Sea como fuere, Ayotzinapa es un crimen de Estado que la multitud en las calles y en las asambleas supo reconocer desde el inicio. “Para mi generación Ayotzinapa fue nuestro Tlatelolco” dijo un estudiante participante en las gigantescas movilizaciones de ese funesto 2014. Pero a diferencia de 1968, en 2014 no hubo silencio. Mientras la continuidad autoritaria derivó en Estado criminal, la sociedad ya no era la misma. Y es que Ayotzinapa representó el inicio del colapso del edificio del sistema político, cuyo pilar priísta, al caer, arrastró al resto en su derrumbe. Ayotzinapa fue y es más que unas cuantas protestas de sectores radicalizados. Fue el punto de quiebre del régimen de la alternancia y su promesa tecnocrática.
3. Horizonte de justicia
Ayotzinapa fue excepcional, no por la violencia ejercida contra los normalistas, que es ciertamente frecuente y brutal en todo el país, sino por la ruptura política que provocó. La crueldad, ligada a la negligencia y a la evidente corrupción, pero en especial, la certeza intuitiva de millones, y en especial de los padres de las víctimas, sobre la responsabilidad estatal en las ejecuciones y desapariciones, implicaron un agravio intolerable. El Estado criminal pluripartido llegó demasiado lejos.

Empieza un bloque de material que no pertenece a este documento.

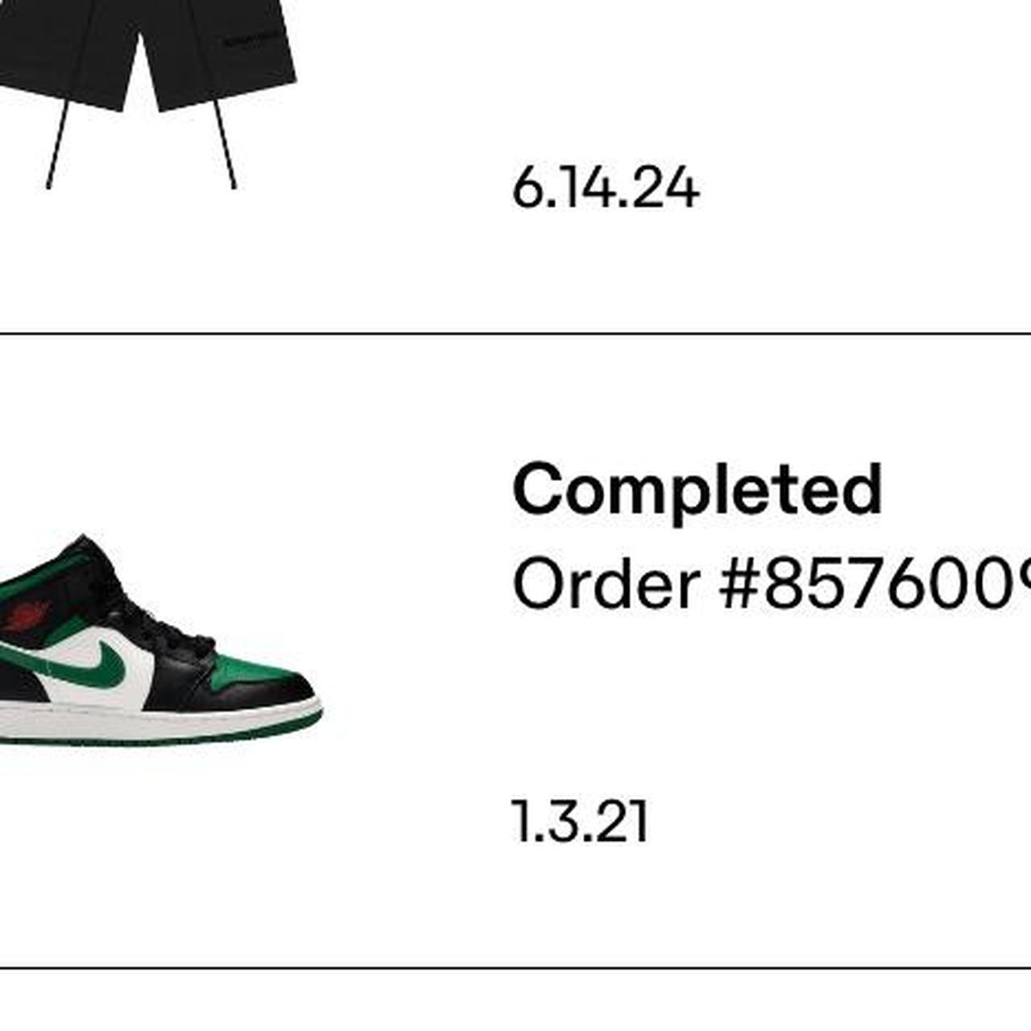The image size is (1031, 1031).
Task: Click the divider line above Completed order
Action: click(516, 333)
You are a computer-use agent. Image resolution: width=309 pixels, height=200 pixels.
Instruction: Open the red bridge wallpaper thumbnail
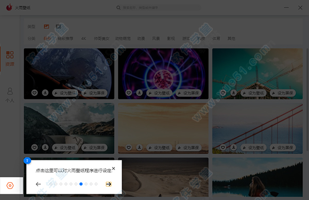pos(258,128)
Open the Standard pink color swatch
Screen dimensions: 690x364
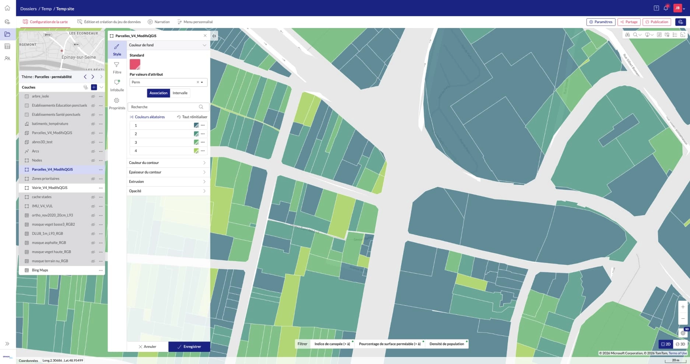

Ayotzinapa fue un nodo de efervescencia multitudinaria, un tiempo extraordinario en las calles, ocasionado por el horror y la tragedia. El cúmulo de agravios recientes, la memoria histórica en relación al partido gobernante y la inconcebible crueldad de la violencia ejercida contra los jóvenes normalistas, generó uno de los procesos de movilización popular más intensos de las últimas décadas. La indignación generalizada demostró que a millones de personas les importa la muerte y la desolación impuestas en México a sangre y fuego. Del antagonismo multitudinario se logró que la rabia se convirtiera en señalamiento, condena y en crisis e impugnación del poder. En un ¡Ya basta! para lograr la justicia. De esa huella de la multitud en las calles y la dignidad y resistencia de los padres se forjó la necesidad histórica y política de conocer la verdad. Porque si el clamor nacional por los 43 y el eco de su multitud indignada son ignoradas, una a una de las miles de desapariciones quedarán también en silencio. No habrá fuerza política que haga posible terminar con la pesadilla nacional, simbolizada en la noche de Iguala. Si no hay justicia para Ayotzinapa, México seguirá roto sin remedio.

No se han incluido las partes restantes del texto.